Generally endos don’t like low numbers, so they don’t want to see an A1c that was derived from having high highs and low lows. The roller coaster ride sort of explains that. It is also thought that more damage is done from repeated drastic changes. So looking at TIR tells them what your numbers are actually doing. That would also be where SD comes into play (standard deviation). The amount you likely can change in your BG level. So an average change of 50 isn’t as good as an average change of 25. Plus if you hit lower numbers and you have a higher SD, it means you are more likely to drop to a “too low” number. That helps decide what average BG level to aim for.
I am getting my first weekly clarity reports. My average glucose level was 95, TIR 98 and standard deviation 20. No, very highs or very lows, no highs, 2% low. MDI with about 265 healthy carbs.
I am wondering what an average deviation is. I don’t have an endo and I am sure my GP wouldn’t know.
I used the range 60-160, although last week, I stayed mostly under 140-150.
I would post this, just to show that Mastering Diabetes works, but I am technically challenged and can’t figure out how to post an email from my IPad. My husband made his living as a computer technologist and he can’t figure my IPad out either. He hates Apple products.
Don’t forget that your A1C easily has + or - 0.5% variation between labs which is why you always want to get your A1C from the same lab. Large hospitals and clinics have equipment that is calibrated and certified and has great accuracy, however, many doctor offices have small non-certified machines and therefore A1C can vary up to 1% between 2 such offices.
I think the data from the Dexcom gives you a fuller representation of your blood glucose health. As others have said, the A1c is just an average and can hide glucose extremes. A1c accuracy can also be confounded by variation in red blood cell lifespan and iron deficiency anemia to name a few.
If the Dexcom CGM is well calibrated, it can be close to the actual blood sugar. Reporting data every five minutes gives you a much more comprehensive view of your glucose management. A high percentage time in range means fewer hypos and hypers, both good things.
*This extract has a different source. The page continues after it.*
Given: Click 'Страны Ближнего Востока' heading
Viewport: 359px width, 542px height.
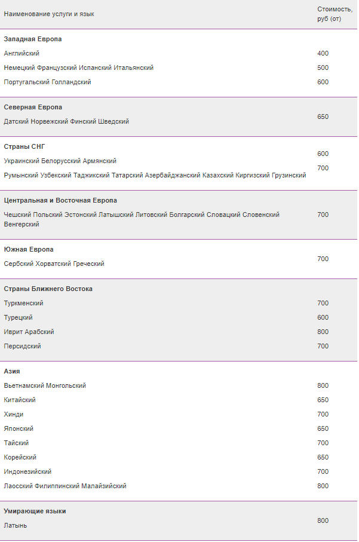Looking at the screenshot, I should (x=48, y=289).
Clinicians have standardized the target range as 70-180 mg/dL. They set that range for the full population of diabetics and I believe they wanted that range to be attainable for most of us.
But 70-180 is not normal for metabolically healthy non-diabetics. It represents a “reach goal” for many of us. If you can hit 90+% TIR 70-180, I would encourage you to consider lowering that upper number to a lower level. [Edited to add: in the spirit of this advice, I just lowered my upper timer range number from 130 to 120.]
I set my range at 65-130 mg/dL and can usually hit 90% with urgent lows held to less than 1%. The Dexcom CGM allows me to monitor my glycemia every day instead of the single snapshot A1c number every 90 days. For someone who uses a CGM, I think the A1c becomes irrelevant.